Gonsalves’ defence of Ames’ citizenship comes even as Opposition Leader Arnhim Eustace and other citizens question the difference between citizenship granted to Ames and economic citizenship advocated by the New Democratic Party (NDP).
Shortly after coming to office in 2001, Gonsalves’ Unity Labour Party (ULP) administration rescinded the economic citizenship programme instituted by the NDP.
He has since vehemently opposed such a programme and has likened it to selling passport which he describes as “the outward sign of the inner grace” that is citizenship – “the highest office in the land”.

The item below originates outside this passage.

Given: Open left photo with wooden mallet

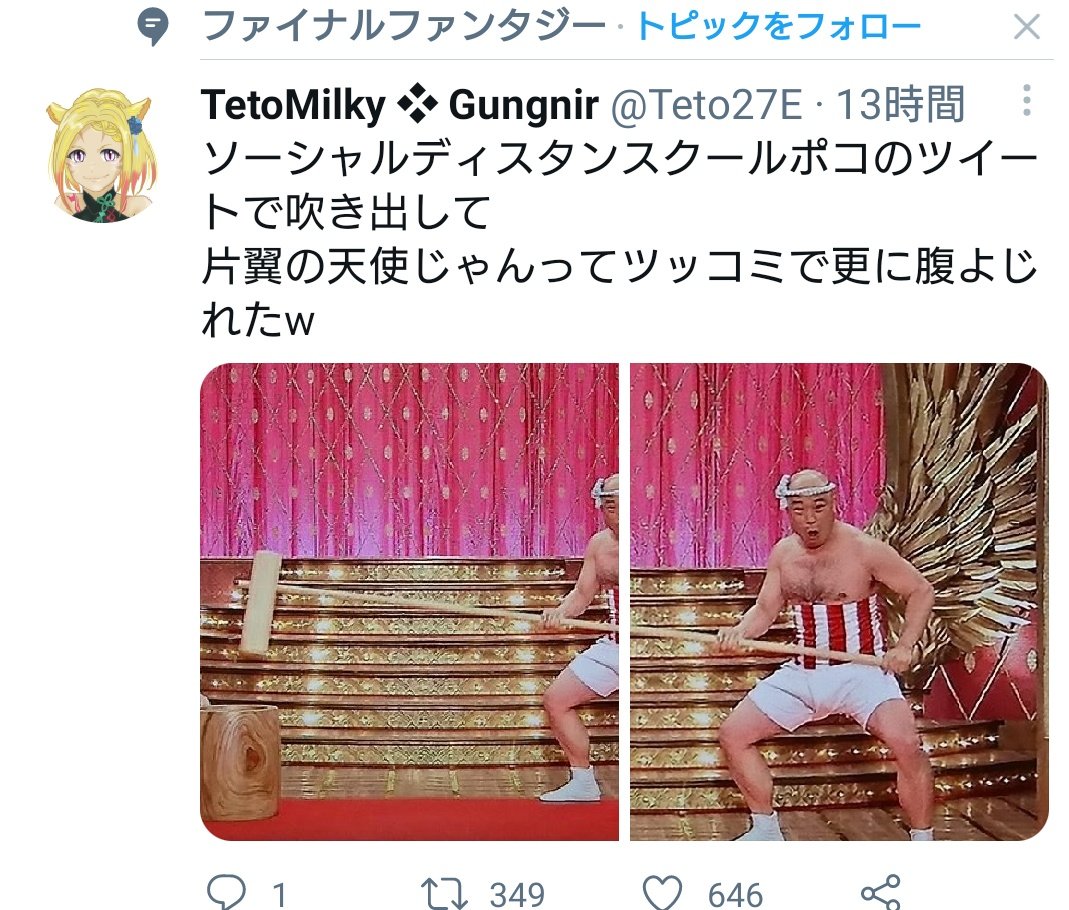Looking at the screenshot, I should [x=409, y=602].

Gonsalves said that he has never criticised the NDP for granting citizenship under the general law, which provides for persons to become Vincentian by birth or through descent, marriage, naturalisation, and residence plus contribution.
“I’m not going to discuss why a particular person has been granted citizenship as against somebody else. In other words, I am not individualizing this,” he said, adding that he did not want applicants to feel that their application could be the subject of a public discussion involving the Prime Minister.
He said that under the NDP’s economic citizenship programme, a person paid for citizenship and then invested. “… they were actually selling the citizenship, selling the passport,” Gonsalves said.
But, according to Gonsalves, under his government, investors are granted citizenship under different circumstances.
“… they did not obtain their citizenship under an economic citizenship programme. They had come to the country, residing, visiting, made their investment, and after the passage of a number of years, they say ‘We would like to be citizens’ because they have put down a number of resource here or in some case they have lived here a number of years.
“And then, that application, made in the normal way — not in any especial way under any economic citizenship programme — is considered by the minister responsible for citizenship, which is the prime minister. And if Mr. Eustace cannot see a difference between economic citizenship and that, then I am real sorry for him…” Gonsalves said.
Ames’ company, which began operating here around 2006, has invested about EC$400 million at Buccament Bay.
Gonsalves said that someone residing here for 10 years might not be granted citizenship but temporary residence.
“And then somebody again would be there for a shorter period of time, who has made an important contribution and you give them citizenship,” he said.